» Extract to read
▼▼▼
It’s telling, then, that it is Question Time - that most traditional of ‘you talk to them’ programme formats - where the BBC’s coverage gives some sense of the actual tension, the life or death reality simmering underneath the run-up to these elections. As we’re talking gimmicks, a clapometer on Question Time would reveal how far the public, represented by the audience, understands the real weight of their decision on May 7th.

‘You talk about halving the deficit, but what about people using food banks, what about the children below the poverty line?’ This is the kind of question that gets loud applause, as did Harriet Harman when she cut through the debate on costing search and rescue plans for migrants to ask ‘what kind of country have we become?’ What kind of society the British people want to live in, with what relationship to the migrant ‘other’, within what kind of Union and in what relationship to Europe and the rest of the world: these are the issues on the table. Before the leaders’ debates, it was Nigel Farage who once won the outsider’s position on the QI panel by default, through daring to tackle these broader issues head on. We have seen him wilt in the face of Wood, Sturgeon and Bennett, who have very different answers to the same questions – ones not dictated by the politics of fear and prejudice.
▲▲▲
» Exercise objective
Continue the piece on the BBC's election coverage, picking up after its final sentence.

» Data for finding displayed items
▼▼▼
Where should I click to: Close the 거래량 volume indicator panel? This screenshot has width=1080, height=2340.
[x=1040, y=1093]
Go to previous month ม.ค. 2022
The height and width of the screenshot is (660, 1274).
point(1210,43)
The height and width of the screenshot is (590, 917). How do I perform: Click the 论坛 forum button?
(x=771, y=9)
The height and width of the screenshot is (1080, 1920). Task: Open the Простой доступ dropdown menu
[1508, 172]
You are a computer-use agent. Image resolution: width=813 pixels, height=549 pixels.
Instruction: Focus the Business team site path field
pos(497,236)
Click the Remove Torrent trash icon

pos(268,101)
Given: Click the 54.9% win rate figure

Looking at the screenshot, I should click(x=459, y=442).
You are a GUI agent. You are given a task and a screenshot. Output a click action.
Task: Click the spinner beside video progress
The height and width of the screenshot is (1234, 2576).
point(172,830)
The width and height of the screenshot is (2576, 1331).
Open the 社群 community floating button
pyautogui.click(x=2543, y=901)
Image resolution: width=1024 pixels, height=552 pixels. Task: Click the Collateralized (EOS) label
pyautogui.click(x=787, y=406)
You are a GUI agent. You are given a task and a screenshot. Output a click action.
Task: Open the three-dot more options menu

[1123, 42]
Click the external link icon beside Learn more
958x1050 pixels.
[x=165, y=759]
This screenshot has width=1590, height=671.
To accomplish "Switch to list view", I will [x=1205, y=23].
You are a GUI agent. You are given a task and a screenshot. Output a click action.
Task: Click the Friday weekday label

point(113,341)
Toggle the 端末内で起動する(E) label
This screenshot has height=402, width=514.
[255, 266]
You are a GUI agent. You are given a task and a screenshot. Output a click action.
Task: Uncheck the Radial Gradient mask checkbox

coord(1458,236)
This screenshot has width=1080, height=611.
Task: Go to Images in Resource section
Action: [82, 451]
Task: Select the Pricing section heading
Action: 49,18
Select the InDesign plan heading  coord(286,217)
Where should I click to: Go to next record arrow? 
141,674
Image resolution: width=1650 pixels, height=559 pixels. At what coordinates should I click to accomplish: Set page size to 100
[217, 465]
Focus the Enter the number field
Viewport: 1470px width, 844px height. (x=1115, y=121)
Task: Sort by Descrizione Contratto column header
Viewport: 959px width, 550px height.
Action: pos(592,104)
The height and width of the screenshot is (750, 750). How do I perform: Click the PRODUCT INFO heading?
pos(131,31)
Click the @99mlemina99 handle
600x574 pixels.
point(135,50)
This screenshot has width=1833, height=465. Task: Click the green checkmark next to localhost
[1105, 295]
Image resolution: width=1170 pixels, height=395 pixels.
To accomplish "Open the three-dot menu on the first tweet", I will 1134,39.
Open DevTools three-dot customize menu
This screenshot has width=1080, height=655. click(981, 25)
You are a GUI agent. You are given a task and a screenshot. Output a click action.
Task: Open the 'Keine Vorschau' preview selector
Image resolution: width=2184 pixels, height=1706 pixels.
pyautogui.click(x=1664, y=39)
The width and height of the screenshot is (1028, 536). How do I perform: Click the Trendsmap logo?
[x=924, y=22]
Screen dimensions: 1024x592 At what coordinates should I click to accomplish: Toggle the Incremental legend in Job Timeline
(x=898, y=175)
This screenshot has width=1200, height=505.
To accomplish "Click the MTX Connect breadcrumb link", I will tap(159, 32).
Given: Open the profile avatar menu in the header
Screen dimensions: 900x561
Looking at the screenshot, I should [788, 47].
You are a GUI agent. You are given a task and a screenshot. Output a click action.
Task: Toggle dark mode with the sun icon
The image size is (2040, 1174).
▲▲▲
» The answer
Watching the Beeb’s election coverage from Greece only heightens the absurdity. Over the last five years, the Greek people have had a harsh education in the reality behind what has been dubbed ‘mediamacro: the dumbing down by the press of macroeconomics into false and misleading ‘common sense’ rhetoric. As Paul Krugman has pointed out, media macro fantasy language like ‘we’ve maxed out the credit card’, or politicians promising to eliminate the deficit within a parliamentary term, dominate the British media, and particularly these elections. It’s laughable, as is the notion that a party in a tiny minority can somehow ‘hold the country to ransom’ – there was no such hysteria within Greece when Syriza, a left-wing party, went into coalition with the populist right-wing Independent Greeks, as with only 13 seats they naturally have limited influence. 

In fact, Britain is just as ‘exciting’ as Greece, if you can call lives, livelihoods, homes, health and happiness hanging by a thread ‘exciting’. It’s difficult to see the Beeb upping it’s game in the next week, but we can only hope. In the meantime, please stop blaming the public. We are not ‘the worm’, not an excuse to lower debate to the level of gossip. I will not be casting my vote on the back of what scant knowledge I glean from the BBC and I can only hope my fellow five million expatriates won’t be too reliant either, if they choose to vote. I should be clear. This is not to say that the rest of British media is doing any better: it’s a problem for the media ecology as a whole. Yet the BBC has a special remit. Whether it can be it’s ‘voice’ or no, the BBC should at least be speaking to the nation.